**WORKING DATA**
• • •

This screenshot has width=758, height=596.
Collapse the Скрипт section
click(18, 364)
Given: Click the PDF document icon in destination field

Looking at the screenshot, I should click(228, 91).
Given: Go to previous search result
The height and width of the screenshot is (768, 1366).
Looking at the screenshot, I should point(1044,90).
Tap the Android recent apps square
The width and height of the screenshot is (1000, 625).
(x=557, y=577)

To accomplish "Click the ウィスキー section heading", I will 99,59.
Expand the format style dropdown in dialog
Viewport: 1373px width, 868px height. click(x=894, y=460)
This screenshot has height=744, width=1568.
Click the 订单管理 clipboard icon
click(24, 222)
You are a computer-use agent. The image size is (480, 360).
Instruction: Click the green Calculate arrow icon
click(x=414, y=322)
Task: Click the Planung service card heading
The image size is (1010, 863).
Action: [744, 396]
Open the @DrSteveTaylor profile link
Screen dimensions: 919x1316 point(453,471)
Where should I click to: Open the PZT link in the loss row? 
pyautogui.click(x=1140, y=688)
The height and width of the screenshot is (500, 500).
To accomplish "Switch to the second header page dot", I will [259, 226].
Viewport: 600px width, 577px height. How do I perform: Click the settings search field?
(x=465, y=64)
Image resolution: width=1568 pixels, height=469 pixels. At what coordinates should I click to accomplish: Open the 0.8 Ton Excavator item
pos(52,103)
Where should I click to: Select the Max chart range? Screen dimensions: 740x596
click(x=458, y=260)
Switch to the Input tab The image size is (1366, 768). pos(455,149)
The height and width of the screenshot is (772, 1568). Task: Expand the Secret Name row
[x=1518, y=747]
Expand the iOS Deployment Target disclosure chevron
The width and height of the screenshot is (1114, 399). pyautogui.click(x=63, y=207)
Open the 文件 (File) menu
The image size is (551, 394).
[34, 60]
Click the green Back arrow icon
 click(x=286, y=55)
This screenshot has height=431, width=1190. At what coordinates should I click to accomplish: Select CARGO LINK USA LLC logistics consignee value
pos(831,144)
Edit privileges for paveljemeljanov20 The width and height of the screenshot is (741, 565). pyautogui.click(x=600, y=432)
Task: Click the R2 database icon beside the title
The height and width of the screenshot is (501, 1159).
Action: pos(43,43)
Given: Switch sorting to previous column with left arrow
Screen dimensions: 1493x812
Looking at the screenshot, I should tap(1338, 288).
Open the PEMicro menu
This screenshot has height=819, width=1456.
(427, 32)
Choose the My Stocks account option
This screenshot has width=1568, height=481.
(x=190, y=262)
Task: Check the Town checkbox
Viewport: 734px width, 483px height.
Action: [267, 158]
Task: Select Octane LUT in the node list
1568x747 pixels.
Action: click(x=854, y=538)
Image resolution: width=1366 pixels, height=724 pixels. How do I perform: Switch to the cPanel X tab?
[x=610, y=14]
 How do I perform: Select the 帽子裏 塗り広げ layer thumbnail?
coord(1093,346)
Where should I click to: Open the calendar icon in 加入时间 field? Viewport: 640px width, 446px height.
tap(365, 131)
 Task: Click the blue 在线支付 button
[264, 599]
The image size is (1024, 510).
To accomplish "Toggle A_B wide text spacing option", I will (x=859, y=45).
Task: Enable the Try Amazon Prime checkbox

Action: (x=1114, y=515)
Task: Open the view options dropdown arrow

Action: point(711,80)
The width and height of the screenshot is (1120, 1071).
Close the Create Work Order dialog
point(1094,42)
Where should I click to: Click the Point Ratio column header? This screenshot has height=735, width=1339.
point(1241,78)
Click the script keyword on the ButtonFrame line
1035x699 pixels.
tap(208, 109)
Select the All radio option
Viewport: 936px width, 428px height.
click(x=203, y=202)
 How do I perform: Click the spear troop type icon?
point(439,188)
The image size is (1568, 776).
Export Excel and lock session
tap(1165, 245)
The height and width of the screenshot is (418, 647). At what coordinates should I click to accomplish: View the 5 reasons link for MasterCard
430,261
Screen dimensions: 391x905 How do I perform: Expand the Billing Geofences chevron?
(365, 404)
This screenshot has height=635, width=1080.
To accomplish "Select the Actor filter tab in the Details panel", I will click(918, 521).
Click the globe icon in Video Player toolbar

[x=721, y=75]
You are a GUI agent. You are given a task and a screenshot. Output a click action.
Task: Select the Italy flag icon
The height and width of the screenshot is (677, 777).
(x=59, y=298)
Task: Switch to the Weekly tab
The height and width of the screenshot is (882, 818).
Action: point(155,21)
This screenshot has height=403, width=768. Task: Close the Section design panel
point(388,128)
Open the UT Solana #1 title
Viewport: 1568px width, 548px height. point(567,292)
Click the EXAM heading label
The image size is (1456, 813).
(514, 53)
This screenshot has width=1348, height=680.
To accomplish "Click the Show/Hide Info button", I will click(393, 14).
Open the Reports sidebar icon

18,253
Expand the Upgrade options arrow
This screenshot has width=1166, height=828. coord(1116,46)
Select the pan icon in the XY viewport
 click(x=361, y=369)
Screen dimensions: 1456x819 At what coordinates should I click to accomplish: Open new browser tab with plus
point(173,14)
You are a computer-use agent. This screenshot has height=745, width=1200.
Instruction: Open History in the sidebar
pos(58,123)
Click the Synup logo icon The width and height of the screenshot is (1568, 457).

• • •

**GIVEN TASK**
Can you repeat the part of the listing that opens with the line containing "Open the Reports sidebar icon" and closes at the end of the listing, with "sidebar" replaced by "side panel" and everything else unchanged?

**WORKED SOLUTION**
Open the Reports side panel icon

18,253
Expand the Upgrade options arrow
This screenshot has width=1166, height=828. coord(1116,46)
Select the pan icon in the XY viewport
 click(x=361, y=369)
Screen dimensions: 1456x819 At what coordinates should I click to accomplish: Open new browser tab with plus
point(173,14)
You are a computer-use agent. This screenshot has height=745, width=1200.
Instruction: Open History in the side panel
pos(58,123)
Click the Synup logo icon The width and height of the screenshot is (1568, 457).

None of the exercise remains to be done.